◆ Job
In the entries below, swap "Locate each element" for "Find each item" and keep everything else the same. Omit the pictures from your answer.

>> START

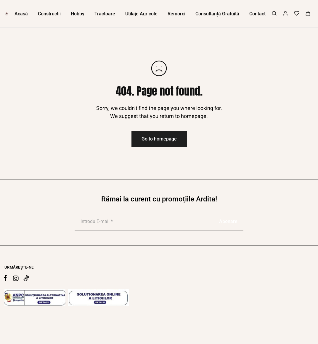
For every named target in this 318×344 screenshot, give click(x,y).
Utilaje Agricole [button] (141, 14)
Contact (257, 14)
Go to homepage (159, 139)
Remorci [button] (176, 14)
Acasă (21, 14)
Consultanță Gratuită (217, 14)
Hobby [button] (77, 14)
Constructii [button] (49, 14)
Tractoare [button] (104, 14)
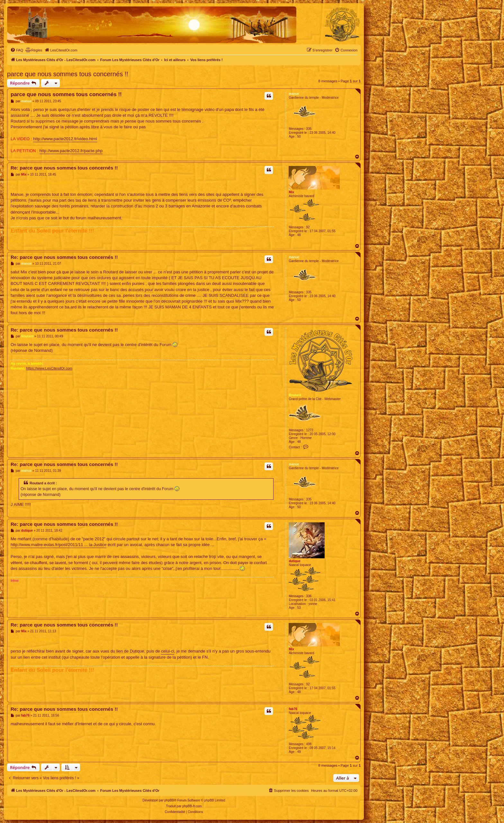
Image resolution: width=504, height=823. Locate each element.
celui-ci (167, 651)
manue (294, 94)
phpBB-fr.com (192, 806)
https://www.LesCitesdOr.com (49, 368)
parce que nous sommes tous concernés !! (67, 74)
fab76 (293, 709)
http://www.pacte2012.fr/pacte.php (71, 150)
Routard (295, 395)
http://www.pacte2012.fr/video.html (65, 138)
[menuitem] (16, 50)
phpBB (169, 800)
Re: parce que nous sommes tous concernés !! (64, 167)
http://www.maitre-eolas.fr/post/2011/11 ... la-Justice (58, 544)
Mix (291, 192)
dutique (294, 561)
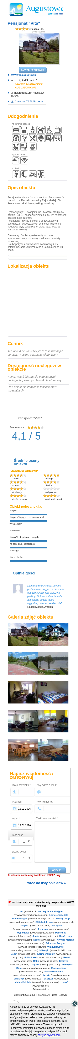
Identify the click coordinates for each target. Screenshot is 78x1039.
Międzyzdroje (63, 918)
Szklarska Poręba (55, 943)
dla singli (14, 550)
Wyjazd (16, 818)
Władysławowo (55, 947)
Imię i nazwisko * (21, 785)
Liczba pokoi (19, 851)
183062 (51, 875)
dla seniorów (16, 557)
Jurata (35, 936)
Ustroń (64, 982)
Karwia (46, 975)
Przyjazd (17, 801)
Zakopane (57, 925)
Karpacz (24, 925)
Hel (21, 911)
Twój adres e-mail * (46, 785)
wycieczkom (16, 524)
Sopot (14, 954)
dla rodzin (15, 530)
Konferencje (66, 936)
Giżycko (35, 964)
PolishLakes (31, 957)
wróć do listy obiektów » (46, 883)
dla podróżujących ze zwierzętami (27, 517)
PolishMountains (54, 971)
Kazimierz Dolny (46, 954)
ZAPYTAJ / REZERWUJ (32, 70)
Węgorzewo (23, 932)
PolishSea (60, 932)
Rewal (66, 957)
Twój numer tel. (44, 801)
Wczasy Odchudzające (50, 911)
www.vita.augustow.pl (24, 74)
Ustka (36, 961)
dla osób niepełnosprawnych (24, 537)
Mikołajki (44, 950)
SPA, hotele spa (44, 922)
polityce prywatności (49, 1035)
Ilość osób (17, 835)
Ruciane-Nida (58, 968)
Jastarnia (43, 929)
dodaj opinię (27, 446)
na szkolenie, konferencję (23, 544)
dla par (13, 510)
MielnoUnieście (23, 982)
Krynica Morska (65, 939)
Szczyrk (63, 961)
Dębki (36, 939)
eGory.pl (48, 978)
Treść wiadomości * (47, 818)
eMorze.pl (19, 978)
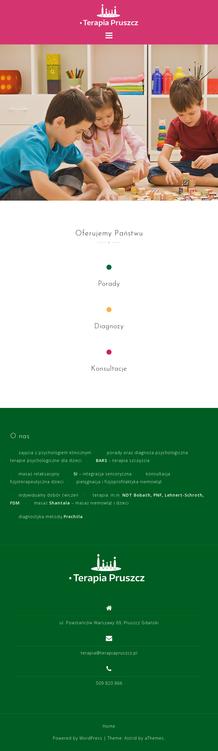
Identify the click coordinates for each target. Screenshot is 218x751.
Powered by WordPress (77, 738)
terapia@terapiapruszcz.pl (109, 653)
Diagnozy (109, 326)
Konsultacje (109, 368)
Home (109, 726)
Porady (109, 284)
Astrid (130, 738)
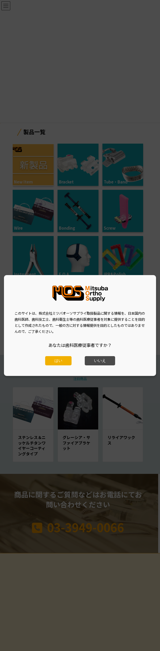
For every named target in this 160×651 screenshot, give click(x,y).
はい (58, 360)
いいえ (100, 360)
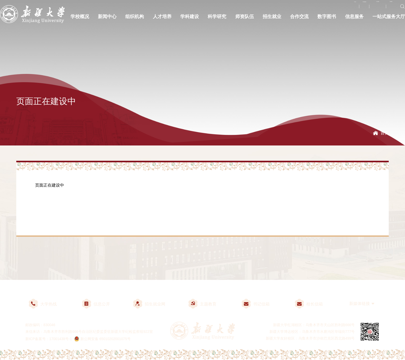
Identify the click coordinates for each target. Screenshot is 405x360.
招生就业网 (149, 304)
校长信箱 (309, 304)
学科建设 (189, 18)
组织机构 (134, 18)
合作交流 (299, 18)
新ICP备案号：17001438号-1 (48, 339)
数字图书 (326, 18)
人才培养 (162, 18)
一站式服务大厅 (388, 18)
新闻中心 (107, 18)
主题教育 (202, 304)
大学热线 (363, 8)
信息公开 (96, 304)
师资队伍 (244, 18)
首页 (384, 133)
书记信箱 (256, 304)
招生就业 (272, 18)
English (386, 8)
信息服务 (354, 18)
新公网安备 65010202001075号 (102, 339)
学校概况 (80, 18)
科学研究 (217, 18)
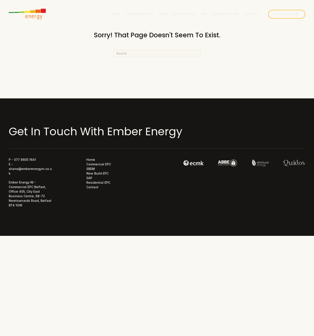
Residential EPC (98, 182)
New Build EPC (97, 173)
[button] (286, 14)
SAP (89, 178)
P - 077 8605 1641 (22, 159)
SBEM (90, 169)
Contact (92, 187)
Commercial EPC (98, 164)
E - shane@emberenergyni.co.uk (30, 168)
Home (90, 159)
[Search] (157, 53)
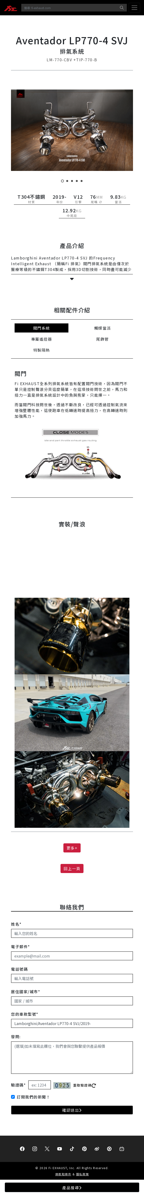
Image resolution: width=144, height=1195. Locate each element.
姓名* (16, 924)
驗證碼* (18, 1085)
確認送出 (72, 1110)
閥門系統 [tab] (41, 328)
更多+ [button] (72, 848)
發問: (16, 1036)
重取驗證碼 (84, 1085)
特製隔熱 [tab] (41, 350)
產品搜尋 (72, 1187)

>> END

◆ Solution to this task
For every named target in this 318×344 screenshot, give click(x,y).
Utilaje Agricole [button] (141, 14)
Contact (257, 14)
Go to homepage (159, 139)
Remorci [button] (176, 14)
Acasă (21, 14)
Consultanță Gratuită (217, 14)
Hobby [button] (77, 14)
Constructii [button] (49, 14)
Tractoare [button] (104, 14)
Image resolution: width=504, height=823. Find each item.
celui-ci (167, 651)
manue (294, 94)
phpBB-fr.com (192, 806)
https://www.LesCitesdOr.com (49, 368)
parce que nous sommes tous concernés !! (67, 74)
fab76 (293, 709)
http://www.pacte2012.fr/pacte.php (71, 150)
Routard (295, 395)
http://www.pacte2012.fr/video.html (65, 138)
[menuitem] (16, 50)
phpBB (169, 800)
Re: parce que nous sommes tous concernés !! (64, 167)
http://www.maitre-eolas.fr/post/2011/11 ... la-Justice (58, 544)
Mix (291, 192)
dutique (294, 561)
Identify the click coordinates for each target. Screenshot is 78x1039.
Międzyzdroje (63, 918)
Szklarska Poręba (55, 943)
dla singli (14, 550)
Wyjazd (16, 818)
Władysławowo (55, 947)
Imię i nazwisko * (21, 785)
Liczba pokoi (19, 851)
183062 (51, 875)
dla seniorów (16, 557)
Jurata (35, 936)
Ustroń (64, 982)
Karwia (46, 975)
Przyjazd (17, 801)
Zakopane (57, 925)
Karpacz (24, 925)
Hel (21, 911)
Twój adres e-mail * (46, 785)
wycieczkom (16, 524)
Sopot (14, 954)
dla rodzin (15, 530)
Konferencje (66, 936)
Giżycko (35, 964)
PolishLakes (31, 957)
wróć do listy obiektów » (46, 883)
dla podróżujących ze zwierzętami (27, 517)
PolishMountains (54, 971)
Kazimierz Dolny (46, 954)
ZAPYTAJ / REZERWUJ (32, 70)
Węgorzewo (23, 932)
PolishSea (60, 932)
Rewal (66, 957)
Twój numer tel. (44, 801)
Wczasy Odchudzające (50, 911)
www.vita.augustow.pl (24, 74)
Ustka (36, 961)
dla osób niepełnosprawnych (24, 537)
Mikołajki (44, 950)
SPA, hotele spa (44, 922)
polityce prywatności (49, 1035)
Ilość osób (17, 835)
Ruciane-Nida (58, 968)
Jastarnia (43, 929)
dodaj opinię (27, 446)
na szkolenie, konferencję (23, 544)
dla par (13, 510)
MielnoUnieście (23, 982)
Krynica Morska (65, 939)
Szczyrk (63, 961)
Dębki (36, 939)
eGory.pl (48, 978)
Treść wiadomości * (47, 818)
eMorze.pl (19, 978)
Identify the click coordinates for each target. Screenshot is 218x751.
Powered by WordPress (77, 738)
terapia@terapiapruszcz.pl (109, 653)
Diagnozy (109, 326)
Konsultacje (109, 368)
Home (109, 726)
Porady (109, 284)
Astrid (130, 738)
For every named target in this 160×651 screenshot, give click(x,y).
はい (58, 360)
いいえ (100, 360)
Identify the click coordinates for each target. Screenshot is 405x360.
招生就业网 (149, 304)
校长信箱 (309, 304)
学科建设 (189, 18)
组织机构 (134, 18)
合作交流 (299, 18)
新ICP备案号：17001438号-1 (48, 339)
数字图书 (326, 18)
人才培养 (162, 18)
一站式服务大厅 (388, 18)
新闻中心 (107, 18)
主题教育 (202, 304)
大学热线 (363, 8)
信息公开 (96, 304)
师资队伍 (244, 18)
首页 (384, 133)
书记信箱 (256, 304)
招生就业 (272, 18)
English (386, 8)
信息服务 (354, 18)
新公网安备 65010202001075号 (102, 339)
学校概况 (80, 18)
科学研究 (217, 18)
Residential EPC (98, 182)
New Build EPC (97, 173)
[button] (286, 14)
SAP (89, 178)
P - 077 8605 1641 (22, 159)
SBEM (90, 169)
Contact (92, 187)
Commercial EPC (98, 164)
E - shane@emberenergyni.co.uk (30, 168)
Home (90, 159)
[Search] (157, 53)
Image resolution: width=144, height=1195. Find each item.
姓名* (16, 924)
驗證碼* (18, 1085)
確認送出 (72, 1110)
閥門系統 [tab] (41, 328)
更多+ [button] (72, 848)
發問: (16, 1036)
重取驗證碼 (84, 1085)
特製隔熱 [tab] (41, 350)
產品搜尋 (72, 1187)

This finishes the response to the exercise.